# DIC/TA File Preparation

This NoteBook shows examples of a workflow that determines the DIC and TA content of samples analysed on a VINDTA 3C (at UEA), and assesses the quality of measurements based on results for the Certified Reference Materials (CRMs) run on each analysis day. 

For questions, contact Elise S. Droste (e.droste@uea.ac.uk)

# Introduction

In this NoteBook, prepare the file for post-analysis processing of dissolved inorganic carbon (DIC) and total alkalinity (TA) samples. 

"Preparations" include:
- correcting filenaming mistakes during lab analyses, which may interfere with any automatic processing down the line (highly recommended)
- adding auxiliary data from other datafiles, such as salinity (minimum requirement) and ideally also nutrients and any other co-collected data you might need later on (e.g. in situ temperature, pressure, ... ) (highly recommended)

I'll be correcting mistakes in filenaming during lab analyses, inserting bottle data from the CTD cast, and nutrient data, as well as some other corrections. 

The final output of this notebook  will  be imported into `DIC_CRMs_QC.ipynb` Notebook where the DIC content will be determined. Output of that notebook will subsequently feed into the `TA_CRMs_QC.ipynb` NoteBook, where the TA content is determined. Output of that notebook will lastly feed into the `DICTA_samples_QC.ipynb` NoteBook, where the DIC and TA content for the samples will be quality checked. 

***
# Packages

In [3]:
import numpy as np
import pandas as pd
import warnings
import datetime
import matplotlib.pyplot as plt
from dateutil.parser import parse
from IPython.core.interactiveshell import InteractiveShell 

from pathlib import Path

warnings.filterwarnings('ignore') # suppresses warning messages from packages
InteractiveShell.ast_node_interactivity = "all" # allows you to see multiple outputs from a single cell

***
# Import Data

Import the raw data from the 3C VINDTA

In [5]:
datadir = "../rawdata/"# directory where raw data is stored
datafile = "testrawdata_LucySummary_20240221.csv" # filename 

read_kw = dict(header = 1, encoding = "latin-1") # required for Pandas to be able to read special symbols in the raw datafile 

vindta_data = pd.read_csv(Path(datadir) / datafile, **read_kw, na_values = -999) # read the datafile

vindta_data.columns = vindta_data.columns.str.replace('°','') # remove the degree symbol, this will make importing the file later easier 

***
# Aborted runs and filenaming corrections

If there are any filenaming corrections that need to be done, do them here.
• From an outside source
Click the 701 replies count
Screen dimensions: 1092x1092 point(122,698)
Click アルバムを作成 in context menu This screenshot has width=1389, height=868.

This includes removing aborted runs that contain no data. 

If the TA run was aborted but you have a valid DIC run, make sure not to remove the coulometer data! 

Steps: 
- Remove rows with no data due to aborted runs (and reindex)
- Correct filenames in summary csv files
- Also correct the associated station, cast, niskin, depth, replicate, duplicate numbers where relevant
- Check if all associated .dat files can be found
- Correct filenames in .dat filenames

<font color=orange> Make sure that the corresponding .dat file is consistent with the filename i.e. Sample Name in the DataFrame! This will be checked in the next section. </font>

***
# .dat filenaming corrections

The .dat files contain the data for the TA determination. Check if all .dat files exist/can be found for each sample and CRM run. 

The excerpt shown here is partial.